Die Furcht vor einem immensen Verwaltungsaufwand ist nicht abwegig. Aber am
Beispiel der BAföG-Reform wissen wir auch, dass klar definierte und
pauschalisierte Rabatte diesen in Grenzen halten können. Was bei ein paar
Tausend Studierenden in den analogen 80er Jahren möglich war, wird in den
digitalisierten 20er Jahren mit ein paar Tausend Unternehmensnachlässen
nicht unmöglich sein.
## Erbschaftssteuer für genossenschaftlichen Wohnungsbau
Wie könnte ein leistungsorientierter und sozialökologischer Ansatz
aussehen, von dem Menschen profitieren, die keine Unternehmenserben sind
und zuweilen große Schwierigkeiten haben, über die Runden zu kommen? Der
Anteil der Erbschaftssteuer, der nicht sozialökologisch kompensiert,
sondern realiter bezahlt wird, müsste samt den Gewinnanteilen aus den
stillen Beteiligungen in genossenschaftlichen Wohnungsbau investiert
werden. Dieser hätte den höchsten ökologischen Anforderungen zu
entsprechen, die Mieten wären einkommensabhängig.
Für Menschen, die nicht in eigenen Immobilien leben, könnte zusätzlich ein
leistungsorientiertes Anreizsystem geschaffen werden: Mit der gezahlten
höheren Erbschaftssteuer würde etwa ein – gerne auf Nachhaltigkeit
setzendes – staatlich verwaltetes Fondssparen gefördert. Beiträge der
einzahlenden weniger Begüterten werden dabei vervielfacht, was einen
immensen Leistungsanreiz zur Vermögensbildung erzeugen würde.

◇ ◇ ◇ ◇ ◇

Aufgabe:
Worin soll laut dem Textauszug der Anteil der Erbschaftssteuer, der tatsächlich bezahlt wird, investiert werden?

Dateninhalt:
◇ ◇ ◇ ◇ ◇

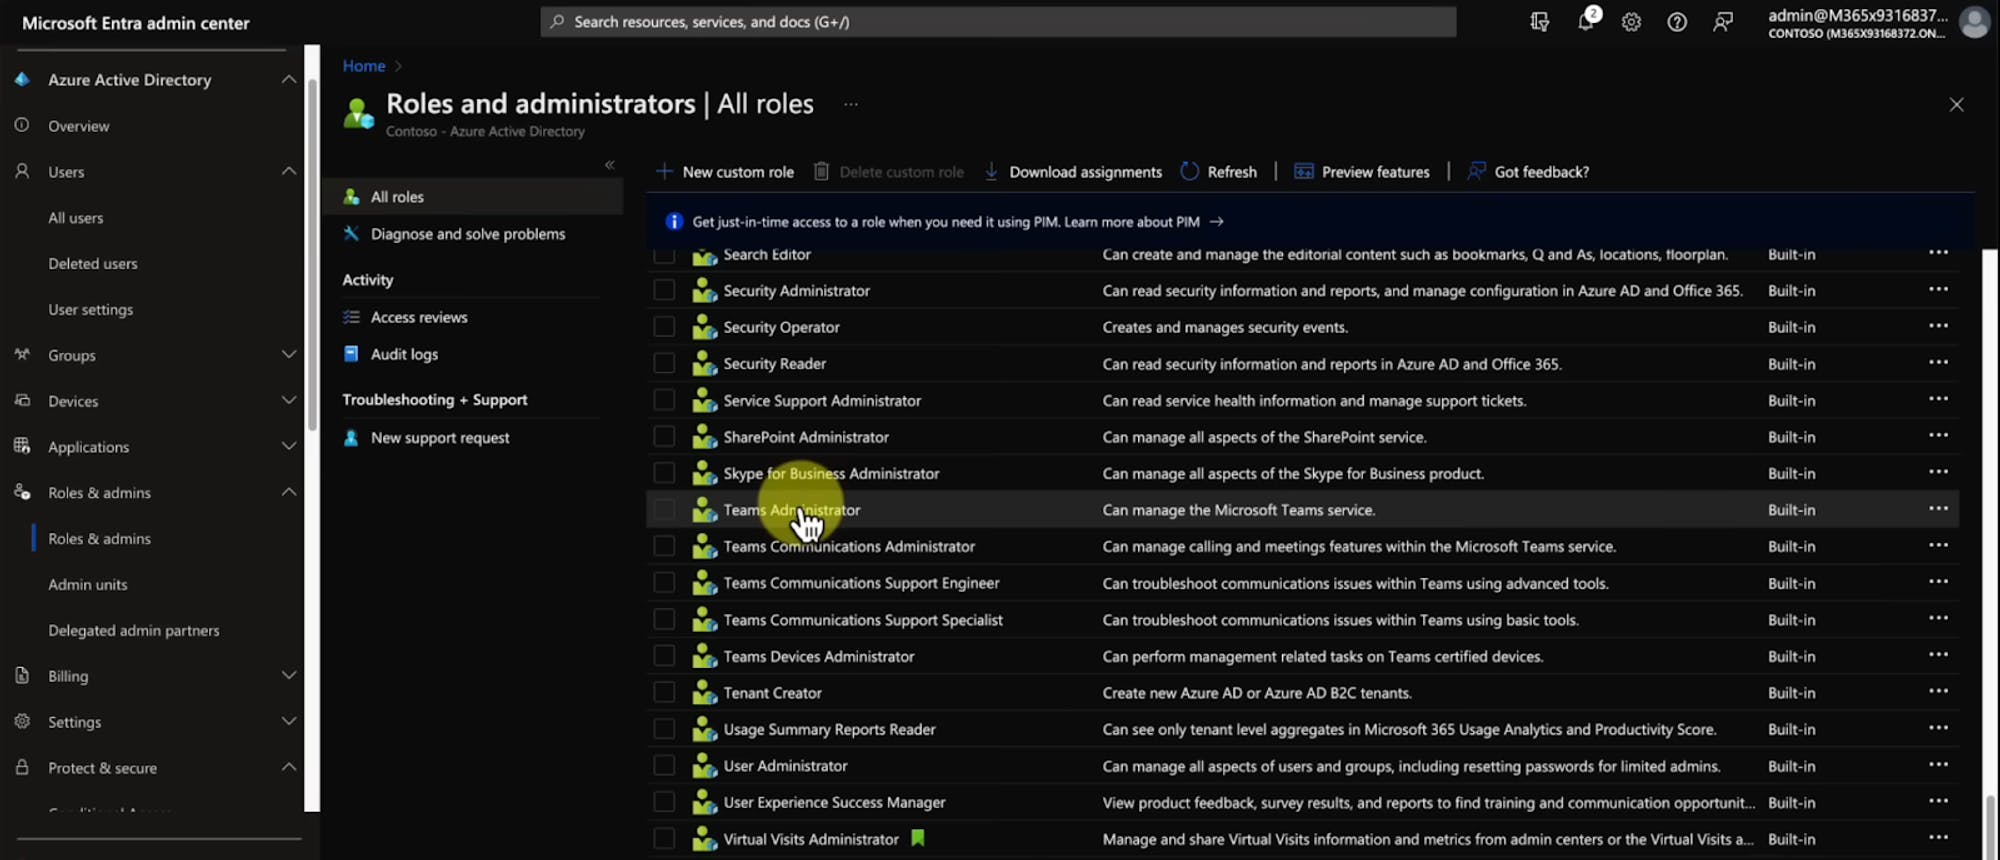This screenshot has width=2000, height=860.
Task: Click New custom role button
Action: [725, 172]
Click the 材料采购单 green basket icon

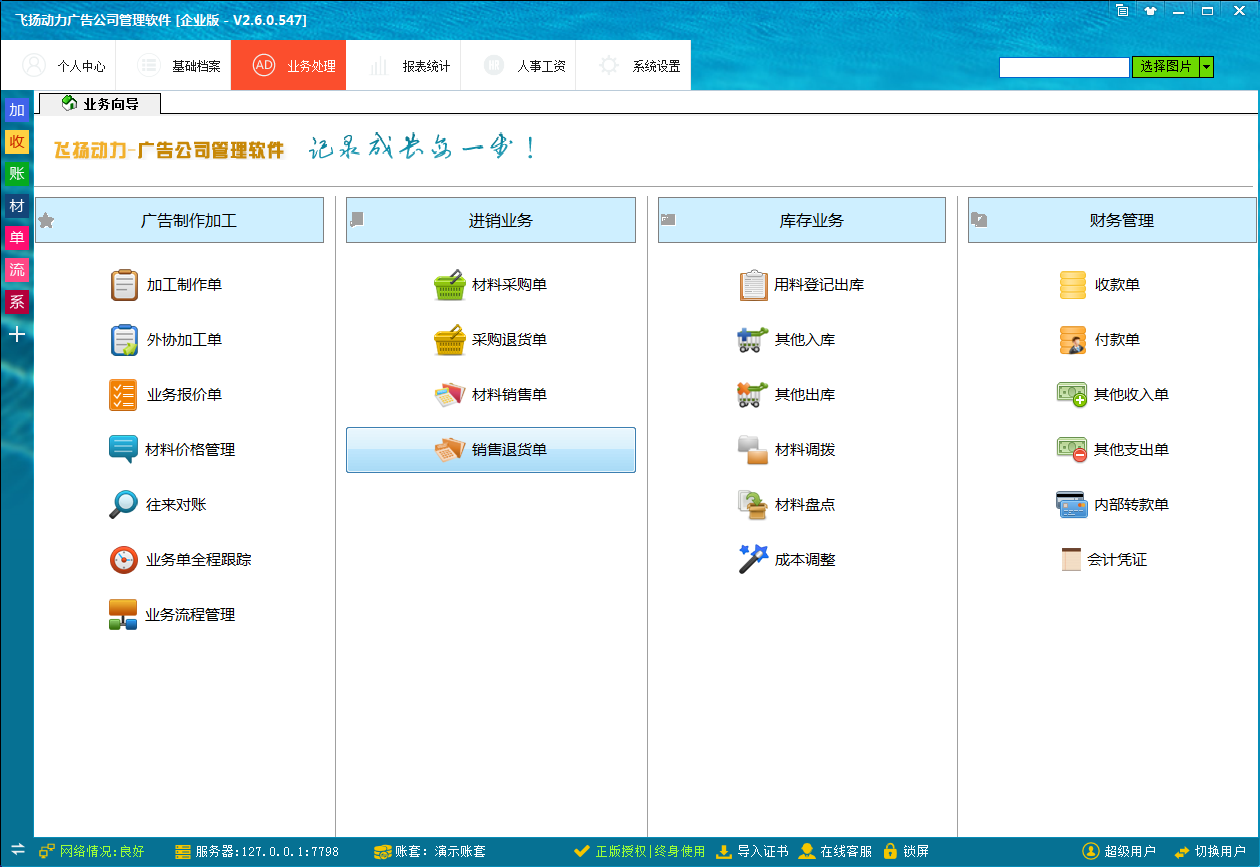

◇ ◇ ◇ ◇ ◇

Vollständige Antwort:
Er soll samt den Gewinnanteilen aus den stillen Beteiligungen in genossenschaftlichen Wohnungsbau investiert werden.